Electronic Thesis and Dissertation Repository

Thesis Format

Integrated Article


Doctor of Philosophy


Mechanical and Materials Engineering


Siddiqui, Kamran


Latent heat thermal energy storage systems have many advantages over sensible-heat-based thermal storage systems, such as an increased energy density with a narrower range of operating temperatures. The main barrier to implementing latent heat storage systems is the low thermal conductivity of typical storage materials, called phase change materials (PCMs). Furthermore, the heat transfer mode in the liquid phase is natural convection, which is influenced by the geometry and orientation of the heat source and sink, thus impacting the phase change pattern and heat transfer. It is critical to have a good understanding of the underlying fundamental physics over the entire phase change cycle to design effective latent heat thermal energy storage systems.

Current numerical techniques have limitations to accurately simulate this complex process due to the intricate coupling of many different physical processes. Experimental studies lack detail, mainly due to the instrumentation and measurement challenges in these systems. The present study addresses some of the experimental challenges to obtain a better insight into the underlying physical processes. The specific focus of this study is on PCM encapsulations that have a circular cross-section, such as horizontal cylinders and spheres. Two new, non-invasive experimental techniques were developed. The first uses single-exposure images of particles, such as the data taken for the purposes of particle image velocimetry (PIV), to digitally compile instantaneous streak visualizations. The second technique uses remote measurements of a thermal camera to predict the internal temperature of the PCM. These two techniques, along with high-resolution grids of thermocouples and particle image velocimetry (PIV), were then used to capture transient velocity and temperature fields during constrained melting and solidification within a circular encapsulation of PCM. Tests were done at three magnitudes of applied heating for melting and three magnitudes of applied cooling for freezing. The results showed strong similarity between the three respective applied conditions for both melting and solidification. Natural convection was shown to dominate the heat transfer process during melting, and two distinct convective structures were identified. Natural convection was also shown to be significant for solidification in the early stages.

Summary for Lay Audience

With a rising global energy demand and a projected reliance on fossil fuels for the foreseeable future, it is imperative to take measures to reduce global reliance on fossil fuels. There are two strategies for this: energy use needs to be reduced through conservation, or more power needs to be provided by renewables. A major barrier at this time faced by renewable energy sources is that most renewable energy sources can only produce power at certain times of the day. This issue can be alleviated by implementing large-scale energy storage, which stores surplus energy until needed. Storing the energy as heat is a good option since systems of this kind are low-cost, have a long lifetime, and are easy to scale to the necessary size. Additionally, thermal energy storage could be used separately to store waste heat until it can be used later, thus conserving energy.

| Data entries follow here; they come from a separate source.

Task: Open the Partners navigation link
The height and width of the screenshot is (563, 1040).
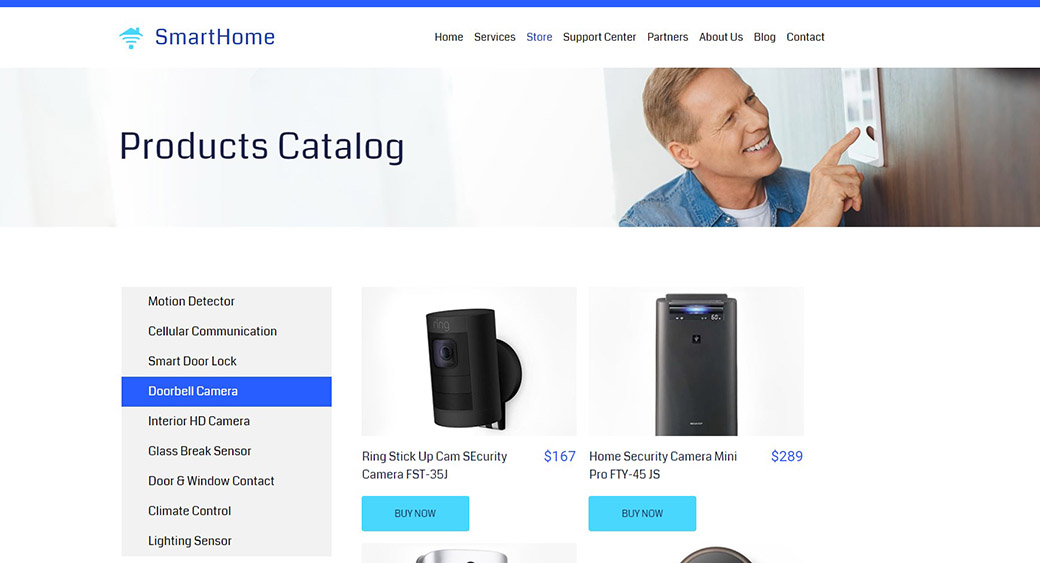Action: [x=667, y=37]
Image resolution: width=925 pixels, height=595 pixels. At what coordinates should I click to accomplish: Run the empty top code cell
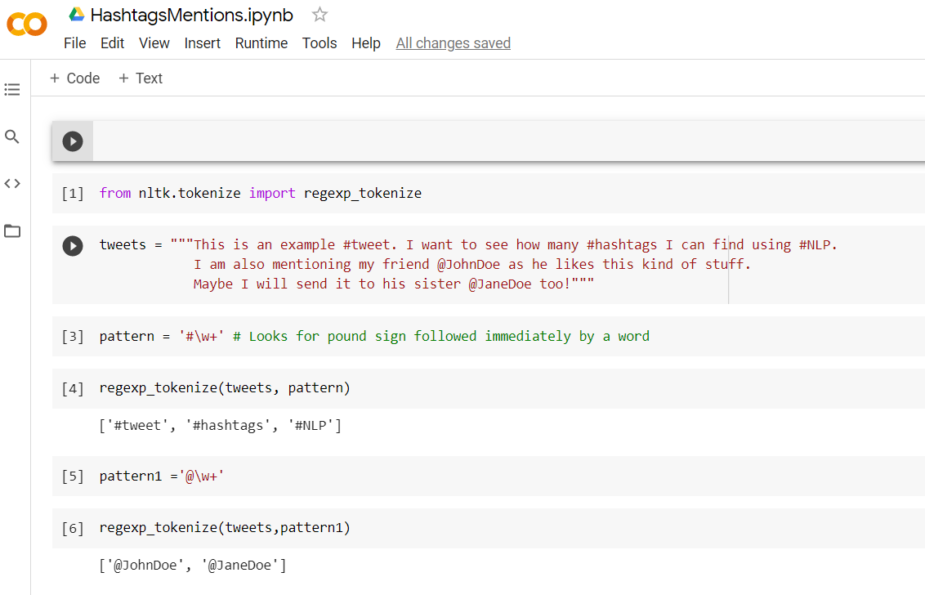[72, 141]
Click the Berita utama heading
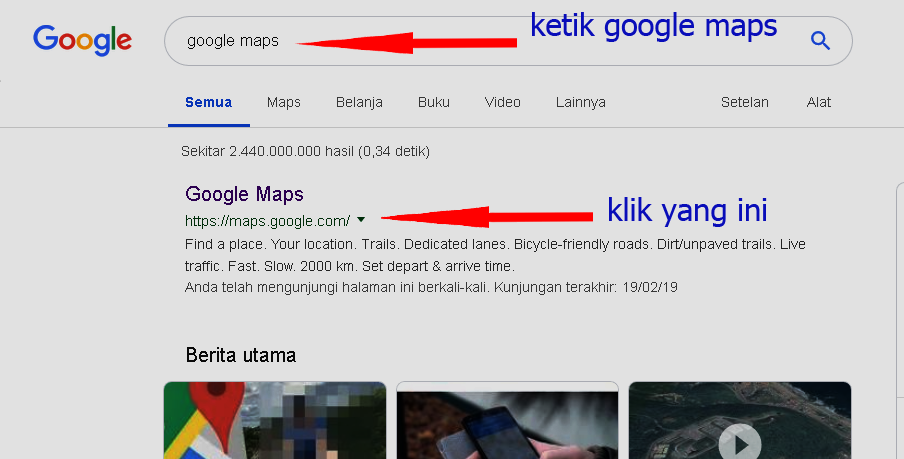Viewport: 904px width, 459px height. pyautogui.click(x=241, y=355)
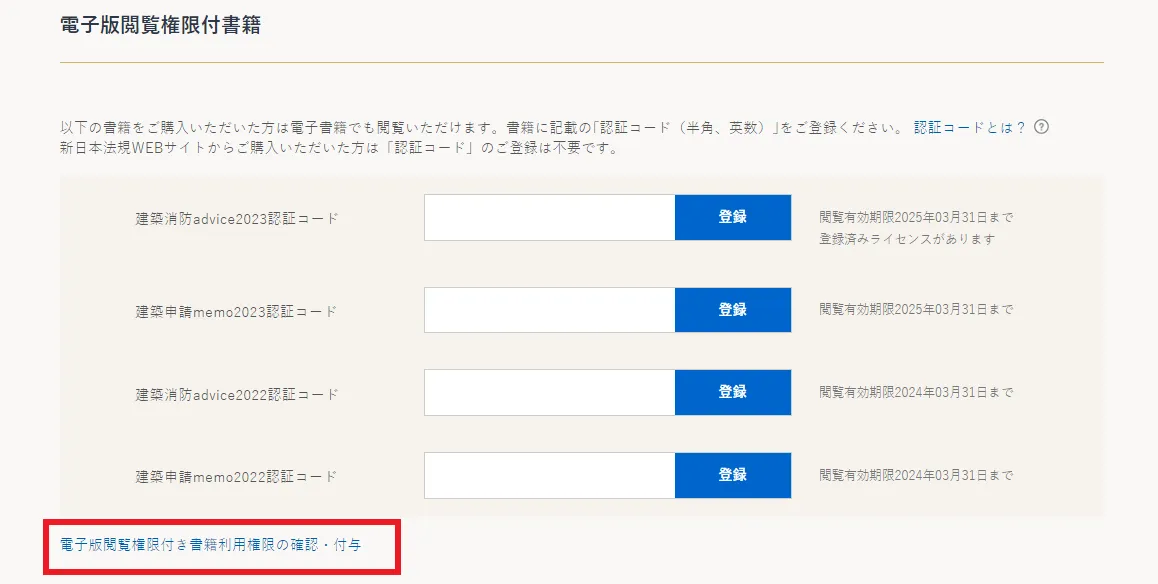Viewport: 1158px width, 584px height.
Task: Click the 建築申請memo2022 code input field
Action: tap(548, 475)
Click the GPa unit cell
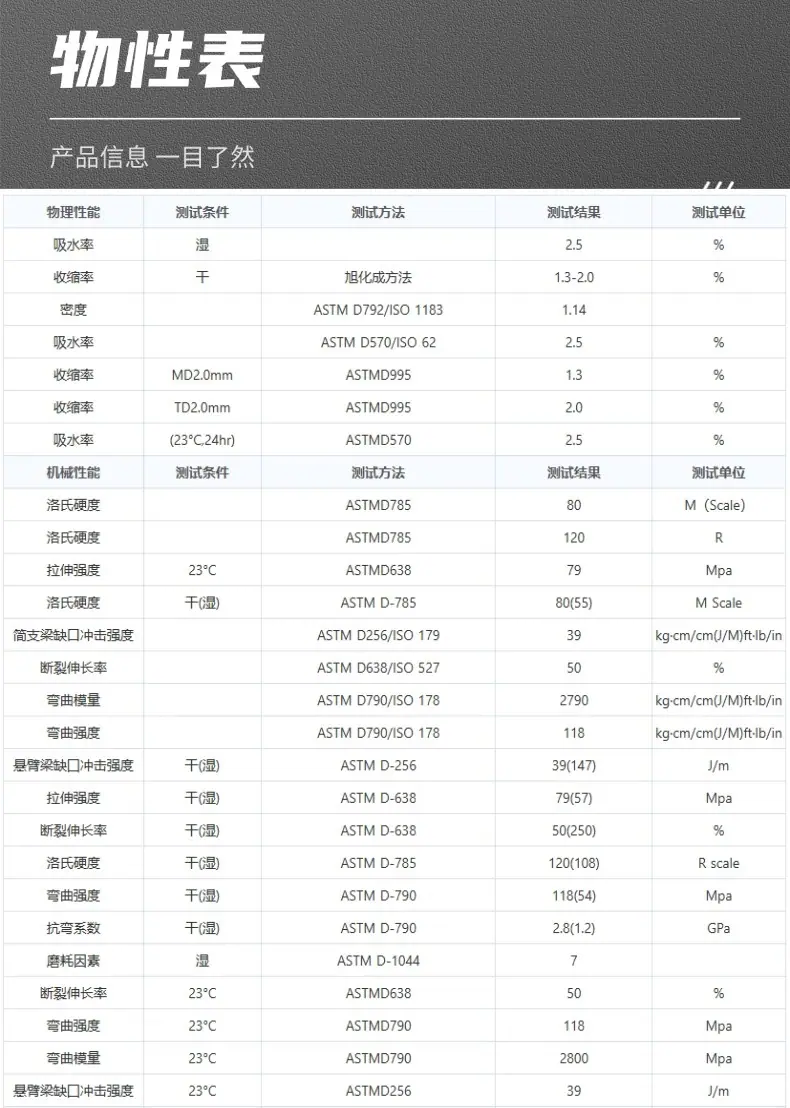This screenshot has width=790, height=1108. point(718,928)
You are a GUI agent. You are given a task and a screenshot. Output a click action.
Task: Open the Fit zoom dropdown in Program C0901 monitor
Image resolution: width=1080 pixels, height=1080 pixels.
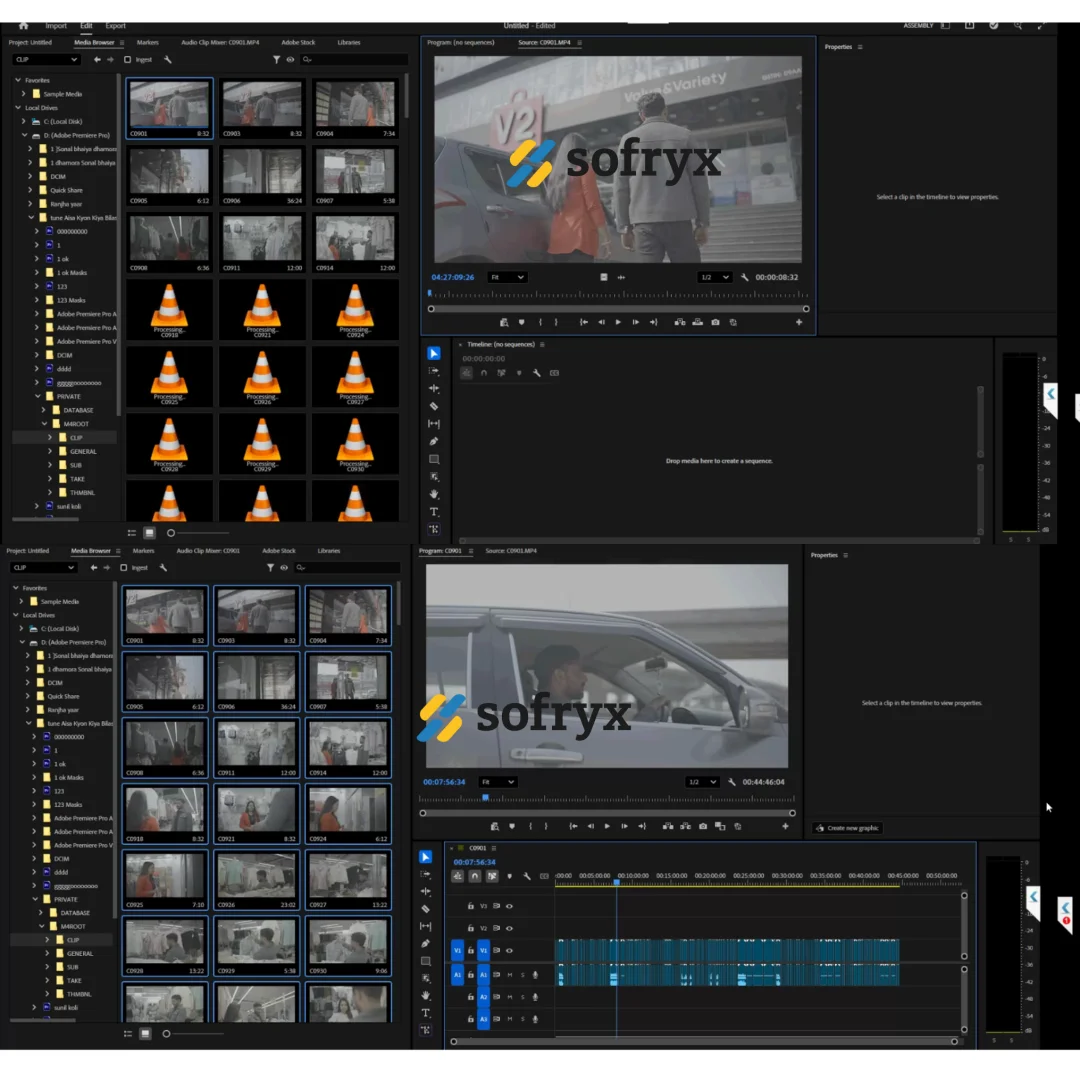pos(497,782)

Thermal storage systems that mainly store energy during a change of phase (typically freezing and melting) of storage material, called latent heat thermal storage systems, have advantages over storage methods that rely on a temperature change, such as a hot water tank. For example, these systems can store more heat in the same size of a system, and can provide opportunities for passive thermal regulation. The main issue with using latent systems is that the typical storage materials are poor conductors of heat. Therefore, it is crucial to understand the physics during freezing and melting to design better systems. The present study developed two new experimental techniques, which were then used with other techniques to study freezing and melting in a circular container. The flow within the liquid during phase change was measured, which had not been done previously for a circular container. Also, temperature measurements were taken with a higher resolution than had been done previously. The results showed that the process was predictable between the three applied temperatures tested for melting and freezing when the time was scaled using a new parameter. Two distinct flow regions were observed in melting, significantly affecting the process. In freezing, the flow affected only the beginning.